# Problem to work on
From the first line of the records through the line containing "A Change for Jennie Poole❤️ (328, 1605)", retype every line exactly and nothing else.

# Exercise input

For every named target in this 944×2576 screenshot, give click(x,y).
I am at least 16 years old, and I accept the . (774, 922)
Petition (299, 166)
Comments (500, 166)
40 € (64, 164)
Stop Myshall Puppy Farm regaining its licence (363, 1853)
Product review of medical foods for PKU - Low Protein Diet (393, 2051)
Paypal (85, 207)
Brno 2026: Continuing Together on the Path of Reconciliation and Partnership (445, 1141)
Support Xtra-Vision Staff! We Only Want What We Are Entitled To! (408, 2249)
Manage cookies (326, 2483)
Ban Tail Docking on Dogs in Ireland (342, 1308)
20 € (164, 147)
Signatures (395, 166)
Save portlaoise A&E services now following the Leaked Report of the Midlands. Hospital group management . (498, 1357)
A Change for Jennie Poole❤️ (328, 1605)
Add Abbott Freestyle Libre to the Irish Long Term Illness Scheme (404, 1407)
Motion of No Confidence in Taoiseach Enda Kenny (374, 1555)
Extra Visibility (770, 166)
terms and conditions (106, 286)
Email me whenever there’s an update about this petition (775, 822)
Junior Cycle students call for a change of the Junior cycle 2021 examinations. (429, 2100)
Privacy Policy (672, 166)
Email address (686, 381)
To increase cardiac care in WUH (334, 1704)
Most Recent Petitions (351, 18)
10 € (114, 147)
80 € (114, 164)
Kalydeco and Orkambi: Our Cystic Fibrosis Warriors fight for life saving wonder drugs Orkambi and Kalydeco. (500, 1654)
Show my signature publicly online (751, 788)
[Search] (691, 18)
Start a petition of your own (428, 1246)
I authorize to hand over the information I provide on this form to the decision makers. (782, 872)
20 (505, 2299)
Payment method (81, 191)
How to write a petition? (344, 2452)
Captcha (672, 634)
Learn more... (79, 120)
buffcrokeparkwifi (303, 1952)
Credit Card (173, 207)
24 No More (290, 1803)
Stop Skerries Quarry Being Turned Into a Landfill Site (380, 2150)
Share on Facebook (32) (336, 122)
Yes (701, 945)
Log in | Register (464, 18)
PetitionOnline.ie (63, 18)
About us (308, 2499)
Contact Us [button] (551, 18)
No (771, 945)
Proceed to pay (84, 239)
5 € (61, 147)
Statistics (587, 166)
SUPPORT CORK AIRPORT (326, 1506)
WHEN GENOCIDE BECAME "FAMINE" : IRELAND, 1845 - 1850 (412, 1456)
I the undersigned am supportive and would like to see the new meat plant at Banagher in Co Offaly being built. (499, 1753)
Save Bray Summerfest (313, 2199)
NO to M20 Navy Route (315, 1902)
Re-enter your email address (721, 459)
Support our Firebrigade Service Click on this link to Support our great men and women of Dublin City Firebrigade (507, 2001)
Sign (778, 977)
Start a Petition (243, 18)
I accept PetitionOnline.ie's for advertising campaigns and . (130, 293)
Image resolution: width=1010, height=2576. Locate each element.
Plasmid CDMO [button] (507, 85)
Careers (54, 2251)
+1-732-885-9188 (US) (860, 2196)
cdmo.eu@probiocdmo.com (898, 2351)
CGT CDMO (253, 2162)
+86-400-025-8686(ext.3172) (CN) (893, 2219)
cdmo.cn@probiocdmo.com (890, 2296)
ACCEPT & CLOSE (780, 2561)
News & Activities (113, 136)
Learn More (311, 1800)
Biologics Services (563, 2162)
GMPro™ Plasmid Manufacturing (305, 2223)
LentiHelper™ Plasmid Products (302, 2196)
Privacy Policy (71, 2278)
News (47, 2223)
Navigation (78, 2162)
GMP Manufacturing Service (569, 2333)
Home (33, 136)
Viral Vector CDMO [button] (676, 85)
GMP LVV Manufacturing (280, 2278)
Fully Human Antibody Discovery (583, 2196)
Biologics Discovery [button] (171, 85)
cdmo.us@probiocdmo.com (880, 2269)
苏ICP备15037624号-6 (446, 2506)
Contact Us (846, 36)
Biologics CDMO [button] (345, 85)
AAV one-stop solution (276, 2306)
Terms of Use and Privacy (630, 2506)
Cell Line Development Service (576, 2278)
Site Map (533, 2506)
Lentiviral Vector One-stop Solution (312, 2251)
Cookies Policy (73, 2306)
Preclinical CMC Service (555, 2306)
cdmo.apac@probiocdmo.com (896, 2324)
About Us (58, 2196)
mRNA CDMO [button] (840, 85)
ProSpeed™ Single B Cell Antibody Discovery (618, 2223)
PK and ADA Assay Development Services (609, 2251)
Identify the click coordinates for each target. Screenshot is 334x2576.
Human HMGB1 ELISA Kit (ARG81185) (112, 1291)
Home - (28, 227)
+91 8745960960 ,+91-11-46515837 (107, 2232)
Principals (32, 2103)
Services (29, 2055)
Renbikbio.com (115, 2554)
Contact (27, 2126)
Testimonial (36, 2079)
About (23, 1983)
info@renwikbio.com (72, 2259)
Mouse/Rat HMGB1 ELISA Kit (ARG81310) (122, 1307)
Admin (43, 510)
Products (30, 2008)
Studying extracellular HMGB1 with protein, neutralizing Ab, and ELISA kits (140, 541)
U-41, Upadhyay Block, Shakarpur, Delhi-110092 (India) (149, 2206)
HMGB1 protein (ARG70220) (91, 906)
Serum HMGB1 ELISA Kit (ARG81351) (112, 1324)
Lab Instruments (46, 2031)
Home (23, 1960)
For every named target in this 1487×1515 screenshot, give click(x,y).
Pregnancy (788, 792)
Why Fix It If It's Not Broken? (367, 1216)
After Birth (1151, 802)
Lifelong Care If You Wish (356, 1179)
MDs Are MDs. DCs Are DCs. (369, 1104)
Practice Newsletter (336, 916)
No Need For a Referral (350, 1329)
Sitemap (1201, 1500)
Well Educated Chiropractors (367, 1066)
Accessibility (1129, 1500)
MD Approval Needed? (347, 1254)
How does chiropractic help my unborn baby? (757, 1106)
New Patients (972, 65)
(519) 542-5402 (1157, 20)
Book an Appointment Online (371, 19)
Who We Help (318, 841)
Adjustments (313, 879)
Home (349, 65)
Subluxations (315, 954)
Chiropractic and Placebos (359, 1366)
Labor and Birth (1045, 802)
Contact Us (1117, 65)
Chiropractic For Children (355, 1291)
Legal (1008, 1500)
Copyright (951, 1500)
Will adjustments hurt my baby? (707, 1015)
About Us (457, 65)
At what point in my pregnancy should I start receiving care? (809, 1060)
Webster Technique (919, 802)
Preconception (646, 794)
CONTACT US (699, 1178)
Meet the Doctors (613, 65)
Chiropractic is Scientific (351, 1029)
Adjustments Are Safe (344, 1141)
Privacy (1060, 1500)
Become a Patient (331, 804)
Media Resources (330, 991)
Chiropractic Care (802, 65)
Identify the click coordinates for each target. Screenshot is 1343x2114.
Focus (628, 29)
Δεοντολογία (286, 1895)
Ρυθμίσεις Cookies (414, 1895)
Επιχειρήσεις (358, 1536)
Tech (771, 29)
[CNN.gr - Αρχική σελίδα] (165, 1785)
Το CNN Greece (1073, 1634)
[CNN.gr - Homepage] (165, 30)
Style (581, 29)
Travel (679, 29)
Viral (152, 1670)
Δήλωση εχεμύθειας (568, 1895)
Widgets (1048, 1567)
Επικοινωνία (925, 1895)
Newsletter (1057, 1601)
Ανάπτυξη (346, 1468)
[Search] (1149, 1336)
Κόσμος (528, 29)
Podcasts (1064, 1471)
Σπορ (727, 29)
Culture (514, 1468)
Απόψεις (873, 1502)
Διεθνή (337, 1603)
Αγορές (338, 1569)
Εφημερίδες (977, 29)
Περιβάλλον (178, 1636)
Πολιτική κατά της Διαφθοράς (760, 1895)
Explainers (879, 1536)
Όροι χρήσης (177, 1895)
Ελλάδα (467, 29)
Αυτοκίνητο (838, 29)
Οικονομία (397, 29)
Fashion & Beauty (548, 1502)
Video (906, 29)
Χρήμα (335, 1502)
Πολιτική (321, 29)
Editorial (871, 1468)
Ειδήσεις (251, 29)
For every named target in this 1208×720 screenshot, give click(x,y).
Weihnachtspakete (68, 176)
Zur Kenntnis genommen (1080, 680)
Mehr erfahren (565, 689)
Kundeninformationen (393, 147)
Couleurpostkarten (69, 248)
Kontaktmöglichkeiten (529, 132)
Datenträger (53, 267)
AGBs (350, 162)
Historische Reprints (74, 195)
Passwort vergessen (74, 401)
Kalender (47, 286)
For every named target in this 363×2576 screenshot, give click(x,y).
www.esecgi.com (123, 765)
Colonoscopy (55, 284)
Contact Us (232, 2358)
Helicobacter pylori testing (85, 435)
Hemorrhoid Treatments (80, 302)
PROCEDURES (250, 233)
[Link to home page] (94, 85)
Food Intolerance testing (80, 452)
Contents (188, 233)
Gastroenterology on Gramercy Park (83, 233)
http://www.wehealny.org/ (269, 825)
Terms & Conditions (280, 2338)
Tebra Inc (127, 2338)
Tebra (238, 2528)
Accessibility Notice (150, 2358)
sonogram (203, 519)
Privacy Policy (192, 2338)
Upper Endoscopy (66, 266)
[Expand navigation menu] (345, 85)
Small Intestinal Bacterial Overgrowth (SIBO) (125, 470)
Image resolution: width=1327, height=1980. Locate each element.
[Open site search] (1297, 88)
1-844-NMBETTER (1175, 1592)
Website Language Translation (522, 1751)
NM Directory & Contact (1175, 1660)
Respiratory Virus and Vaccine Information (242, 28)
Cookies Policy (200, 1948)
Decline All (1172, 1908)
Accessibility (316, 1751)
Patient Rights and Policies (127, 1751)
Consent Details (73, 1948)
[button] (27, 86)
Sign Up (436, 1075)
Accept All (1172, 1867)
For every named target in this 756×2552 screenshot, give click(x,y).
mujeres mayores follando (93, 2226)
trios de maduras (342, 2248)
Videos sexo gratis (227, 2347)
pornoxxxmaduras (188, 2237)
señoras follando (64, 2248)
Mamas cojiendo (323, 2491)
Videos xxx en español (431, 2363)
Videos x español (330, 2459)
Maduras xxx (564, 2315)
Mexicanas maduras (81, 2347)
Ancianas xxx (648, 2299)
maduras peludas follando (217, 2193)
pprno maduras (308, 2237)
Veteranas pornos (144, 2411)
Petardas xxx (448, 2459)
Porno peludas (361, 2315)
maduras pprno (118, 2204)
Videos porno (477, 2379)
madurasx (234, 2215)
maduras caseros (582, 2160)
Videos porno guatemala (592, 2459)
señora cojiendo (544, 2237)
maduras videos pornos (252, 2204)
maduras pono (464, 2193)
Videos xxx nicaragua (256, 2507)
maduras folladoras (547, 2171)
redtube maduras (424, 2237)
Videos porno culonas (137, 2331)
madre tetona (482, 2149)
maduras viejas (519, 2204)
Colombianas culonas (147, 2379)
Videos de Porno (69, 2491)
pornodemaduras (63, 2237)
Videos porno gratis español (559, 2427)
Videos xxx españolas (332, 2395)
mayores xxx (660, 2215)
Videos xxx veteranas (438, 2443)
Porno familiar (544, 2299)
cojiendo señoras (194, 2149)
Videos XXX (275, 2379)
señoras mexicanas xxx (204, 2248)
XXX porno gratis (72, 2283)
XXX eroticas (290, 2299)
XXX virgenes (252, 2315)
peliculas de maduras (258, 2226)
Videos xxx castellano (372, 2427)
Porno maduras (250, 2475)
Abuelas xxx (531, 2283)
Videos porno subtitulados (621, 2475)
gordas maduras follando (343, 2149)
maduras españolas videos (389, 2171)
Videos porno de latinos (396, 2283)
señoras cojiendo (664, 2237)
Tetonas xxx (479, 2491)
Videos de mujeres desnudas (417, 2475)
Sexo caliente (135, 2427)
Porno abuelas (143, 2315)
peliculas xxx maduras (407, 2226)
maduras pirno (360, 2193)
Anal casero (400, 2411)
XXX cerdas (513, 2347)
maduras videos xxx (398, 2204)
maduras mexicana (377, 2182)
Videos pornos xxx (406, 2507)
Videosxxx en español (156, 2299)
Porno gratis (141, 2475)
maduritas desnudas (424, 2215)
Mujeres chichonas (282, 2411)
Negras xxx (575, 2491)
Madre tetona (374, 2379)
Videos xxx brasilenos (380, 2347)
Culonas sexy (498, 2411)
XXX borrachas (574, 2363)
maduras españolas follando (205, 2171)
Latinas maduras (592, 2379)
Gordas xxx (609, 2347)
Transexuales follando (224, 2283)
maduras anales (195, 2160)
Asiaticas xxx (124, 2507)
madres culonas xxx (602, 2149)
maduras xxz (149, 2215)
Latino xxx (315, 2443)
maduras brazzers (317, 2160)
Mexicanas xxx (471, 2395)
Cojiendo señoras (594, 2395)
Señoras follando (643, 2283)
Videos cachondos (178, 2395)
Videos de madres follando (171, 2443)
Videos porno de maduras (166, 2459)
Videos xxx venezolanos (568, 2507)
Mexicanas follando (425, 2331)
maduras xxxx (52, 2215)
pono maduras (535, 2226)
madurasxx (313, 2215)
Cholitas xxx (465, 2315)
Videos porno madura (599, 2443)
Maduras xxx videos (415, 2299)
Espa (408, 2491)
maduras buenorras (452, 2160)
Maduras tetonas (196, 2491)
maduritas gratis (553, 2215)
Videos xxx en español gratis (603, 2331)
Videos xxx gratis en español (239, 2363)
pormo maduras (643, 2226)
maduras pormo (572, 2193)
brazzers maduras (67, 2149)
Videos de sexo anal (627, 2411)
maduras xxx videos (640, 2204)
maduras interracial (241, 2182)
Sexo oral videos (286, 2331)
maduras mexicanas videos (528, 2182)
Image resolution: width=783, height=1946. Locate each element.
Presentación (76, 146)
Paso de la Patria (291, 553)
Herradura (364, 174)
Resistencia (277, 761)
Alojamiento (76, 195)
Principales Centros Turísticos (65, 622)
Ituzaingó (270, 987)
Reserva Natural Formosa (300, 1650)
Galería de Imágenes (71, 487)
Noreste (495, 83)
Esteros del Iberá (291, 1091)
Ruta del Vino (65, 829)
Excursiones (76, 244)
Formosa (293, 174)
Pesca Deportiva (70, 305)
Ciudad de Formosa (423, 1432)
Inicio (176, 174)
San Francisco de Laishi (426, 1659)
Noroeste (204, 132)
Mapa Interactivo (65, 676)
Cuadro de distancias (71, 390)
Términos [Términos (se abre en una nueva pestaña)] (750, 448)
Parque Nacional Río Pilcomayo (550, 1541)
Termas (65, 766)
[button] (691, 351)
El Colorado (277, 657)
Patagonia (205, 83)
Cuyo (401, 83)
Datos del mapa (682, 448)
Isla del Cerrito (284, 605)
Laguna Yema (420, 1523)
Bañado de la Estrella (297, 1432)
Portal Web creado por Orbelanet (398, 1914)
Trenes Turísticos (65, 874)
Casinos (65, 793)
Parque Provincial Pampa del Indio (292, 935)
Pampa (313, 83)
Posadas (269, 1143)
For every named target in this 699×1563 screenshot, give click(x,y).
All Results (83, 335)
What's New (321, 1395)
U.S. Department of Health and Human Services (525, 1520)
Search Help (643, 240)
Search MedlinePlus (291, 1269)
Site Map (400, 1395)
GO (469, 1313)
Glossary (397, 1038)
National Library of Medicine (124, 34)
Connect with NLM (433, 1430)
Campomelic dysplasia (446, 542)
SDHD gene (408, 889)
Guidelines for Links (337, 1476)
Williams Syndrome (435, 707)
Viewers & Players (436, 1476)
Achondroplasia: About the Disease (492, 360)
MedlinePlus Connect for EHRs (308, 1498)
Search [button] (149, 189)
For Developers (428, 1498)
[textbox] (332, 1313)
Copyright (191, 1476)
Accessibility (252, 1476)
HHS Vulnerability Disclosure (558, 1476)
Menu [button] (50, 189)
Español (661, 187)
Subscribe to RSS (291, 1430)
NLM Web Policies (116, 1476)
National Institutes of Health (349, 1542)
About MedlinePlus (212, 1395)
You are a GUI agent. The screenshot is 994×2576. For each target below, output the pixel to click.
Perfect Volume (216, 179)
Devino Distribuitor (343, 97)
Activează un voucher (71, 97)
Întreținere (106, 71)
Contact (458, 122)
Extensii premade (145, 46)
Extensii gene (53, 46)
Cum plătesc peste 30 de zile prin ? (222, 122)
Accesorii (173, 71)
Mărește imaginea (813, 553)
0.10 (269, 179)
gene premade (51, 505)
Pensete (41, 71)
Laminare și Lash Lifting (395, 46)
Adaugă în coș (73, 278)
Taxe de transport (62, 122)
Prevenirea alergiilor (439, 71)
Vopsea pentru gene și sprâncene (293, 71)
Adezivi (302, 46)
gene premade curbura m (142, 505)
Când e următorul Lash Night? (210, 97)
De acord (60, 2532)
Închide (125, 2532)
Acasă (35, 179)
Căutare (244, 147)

# Exercise solution
For every named target in this 944×2576 screenshot, give click(x,y).
I am at least 16 years old, and I accept the . (774, 922)
Petition (299, 166)
Comments (500, 166)
40 € (64, 164)
Stop Myshall Puppy Farm regaining its licence (363, 1853)
Product review of medical foods for PKU - Low Protein Diet (393, 2051)
Paypal (85, 207)
Brno 2026: Continuing Together on the Path of Reconciliation and Partnership (445, 1141)
Support Xtra-Vision Staff! We Only Want What We Are Entitled To! (408, 2249)
Manage cookies (326, 2483)
Ban Tail Docking on Dogs in Ireland (342, 1308)
20 € (164, 147)
Signatures (395, 166)
Save portlaoise A&E services now following the Leaked Report of the Midlands. Hospital group management . (498, 1357)
A Change for Jennie Poole❤️ (328, 1605)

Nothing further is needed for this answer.